**The exercise**
Rewrite only the stretch that opens with the line containing "This screenshot has width=1268, height=751." and closes with the line containing "pos(1006,161)", both lines included, keeping the requests as they are. Scale every coordinate in the answers by 1.45 and round to whole numbers, with halves rounded up.

**Input data**
----

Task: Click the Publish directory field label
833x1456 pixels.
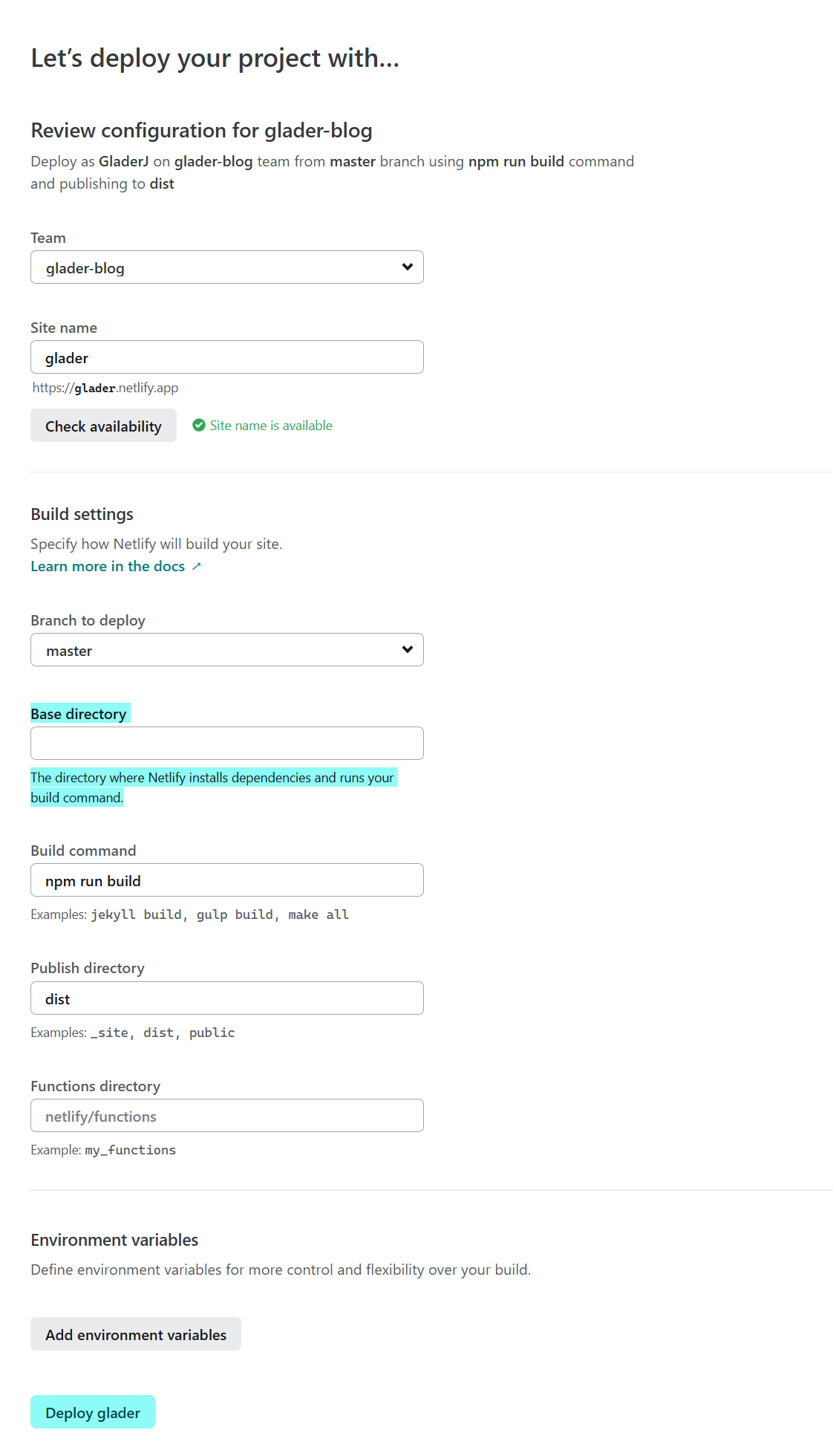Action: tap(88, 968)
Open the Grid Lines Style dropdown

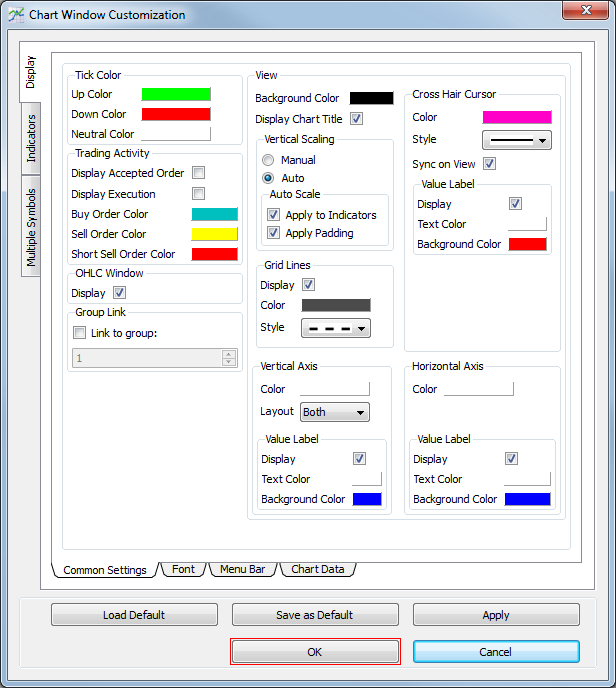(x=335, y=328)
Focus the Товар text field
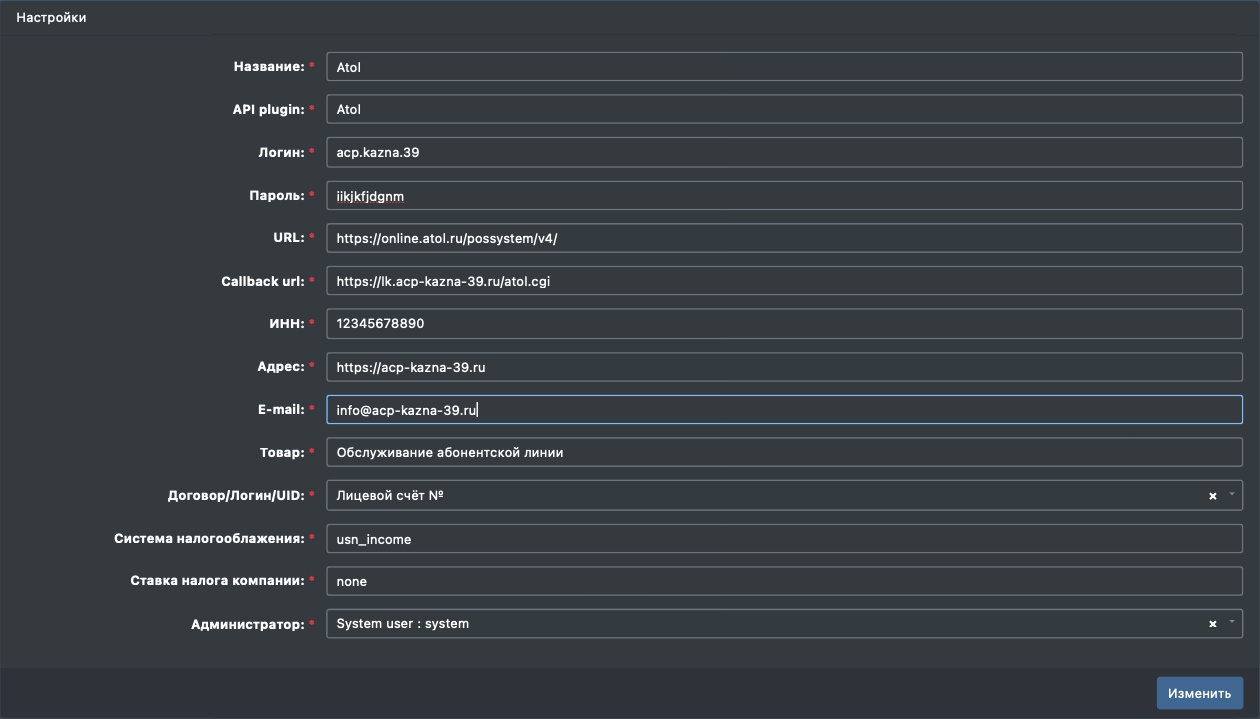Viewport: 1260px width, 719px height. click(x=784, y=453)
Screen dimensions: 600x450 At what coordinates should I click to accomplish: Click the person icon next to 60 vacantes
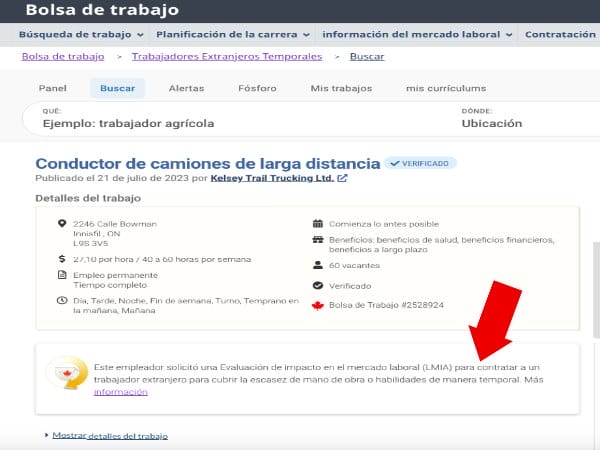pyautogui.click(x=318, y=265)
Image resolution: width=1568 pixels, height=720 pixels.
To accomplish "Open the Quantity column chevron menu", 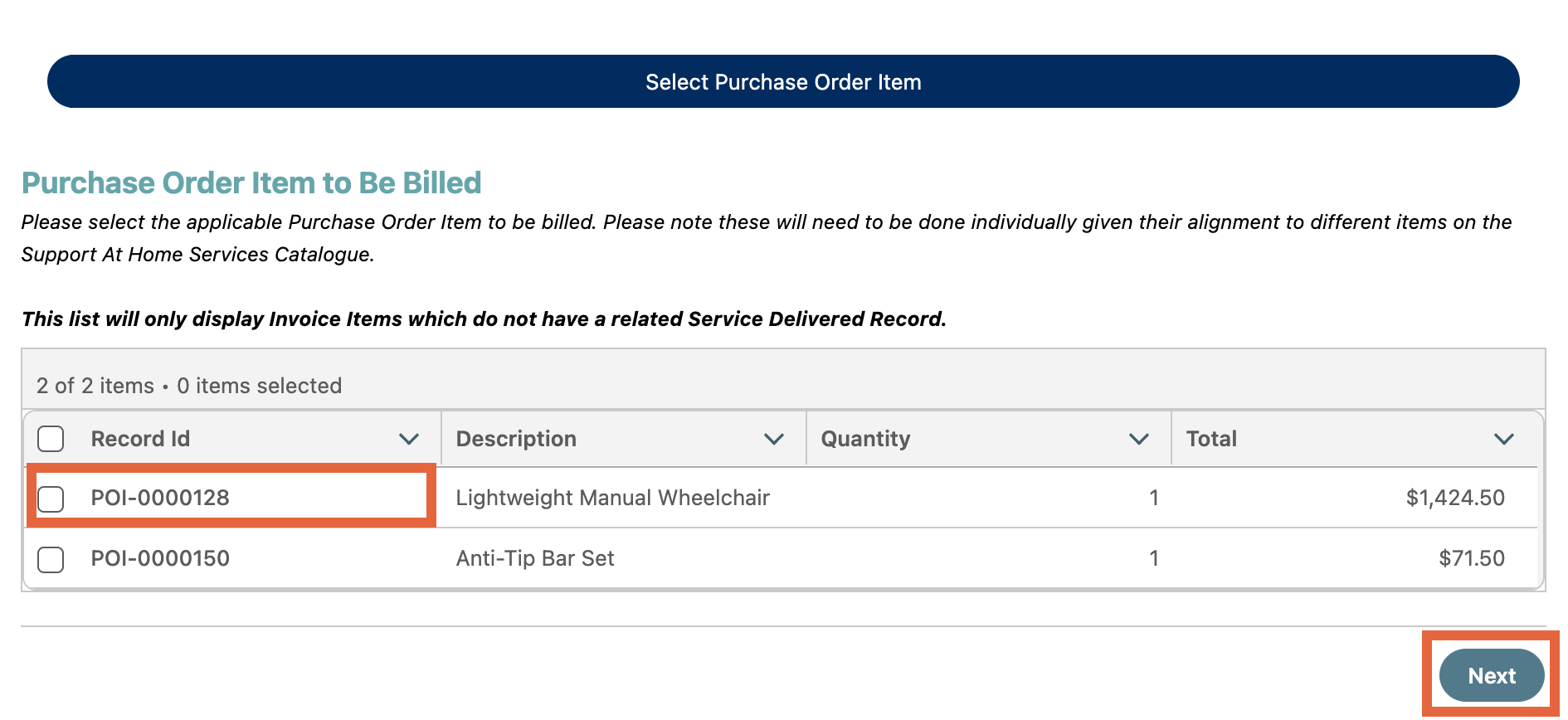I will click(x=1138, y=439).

----

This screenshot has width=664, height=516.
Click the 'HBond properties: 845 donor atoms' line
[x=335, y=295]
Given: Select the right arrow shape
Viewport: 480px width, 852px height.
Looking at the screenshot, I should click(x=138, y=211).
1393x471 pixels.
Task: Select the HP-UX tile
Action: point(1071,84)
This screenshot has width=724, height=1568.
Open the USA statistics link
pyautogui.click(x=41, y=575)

----

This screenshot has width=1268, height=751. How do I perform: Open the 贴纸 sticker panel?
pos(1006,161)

----

**Written solution**
This screenshot has width=1268, height=751. How do I perform: Open the 贴纸 sticker panel?
pos(1459,233)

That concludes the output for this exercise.